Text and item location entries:
+++++
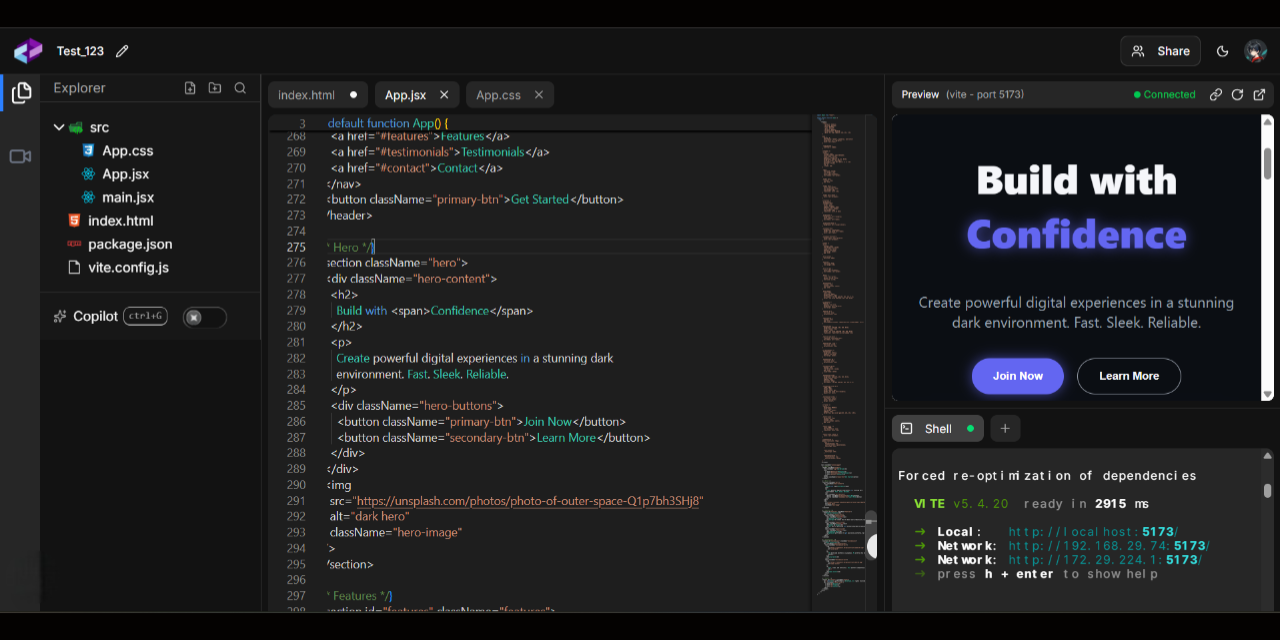This screenshot has width=1280, height=640.
Task: Collapse the src folder
Action: [59, 127]
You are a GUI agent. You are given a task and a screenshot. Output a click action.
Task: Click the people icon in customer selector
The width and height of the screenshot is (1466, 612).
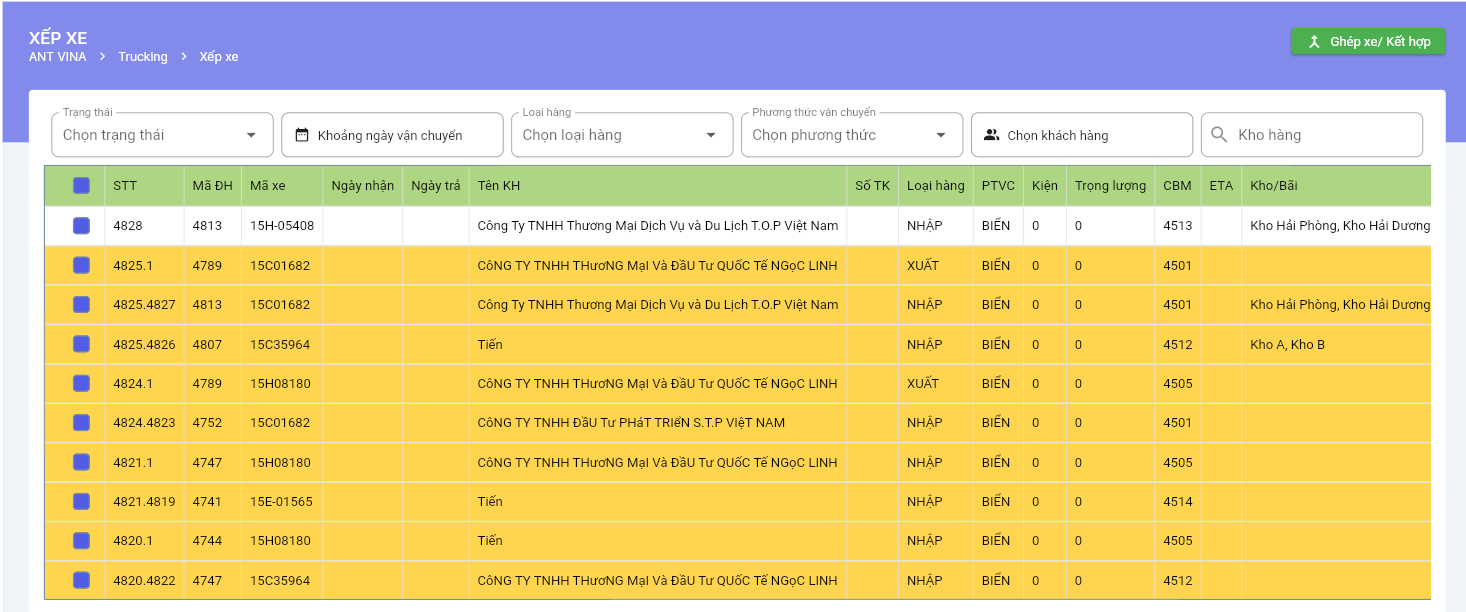point(991,135)
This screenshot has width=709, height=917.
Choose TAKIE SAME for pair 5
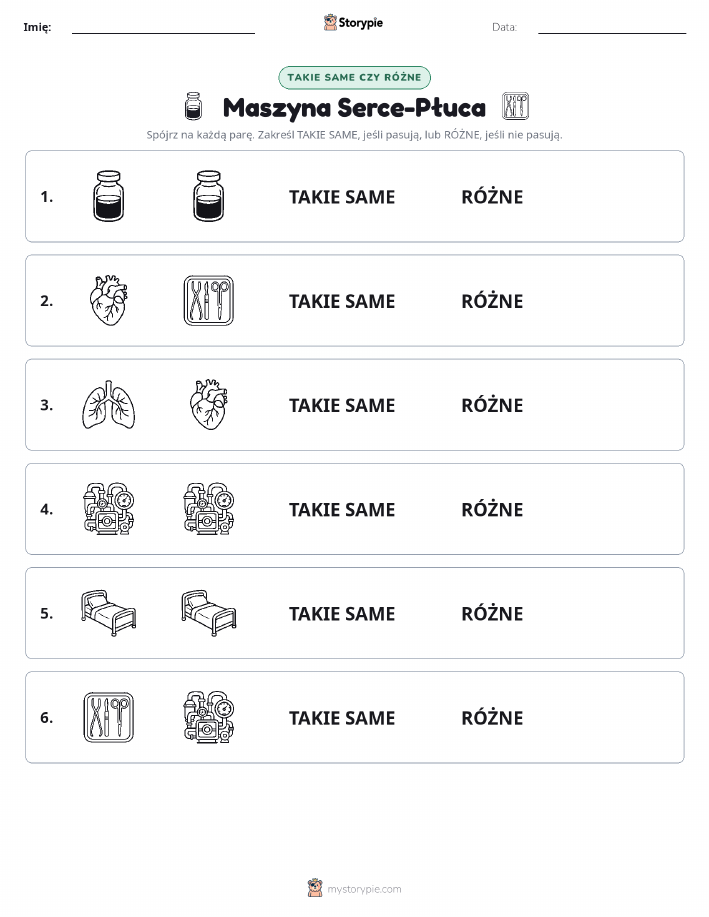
+++++
Problem to solve — Convert the lines of data above into a numbered list, dropping any blank lines and leaving the pictures out.

Exercise result —
1. This screenshot has width=1280, height=640.
2. Task: Collapse the src folder
3. Action: [59, 127]
4. You are a GUI agent. You are given a task and a screenshot. Output a click action.
5. Task: Click the people icon in customer selector
6. The width and height of the screenshot is (1466, 612).
7. point(991,135)
8. This screenshot has width=709, height=917.
9. Choose TAKIE SAME for pair 5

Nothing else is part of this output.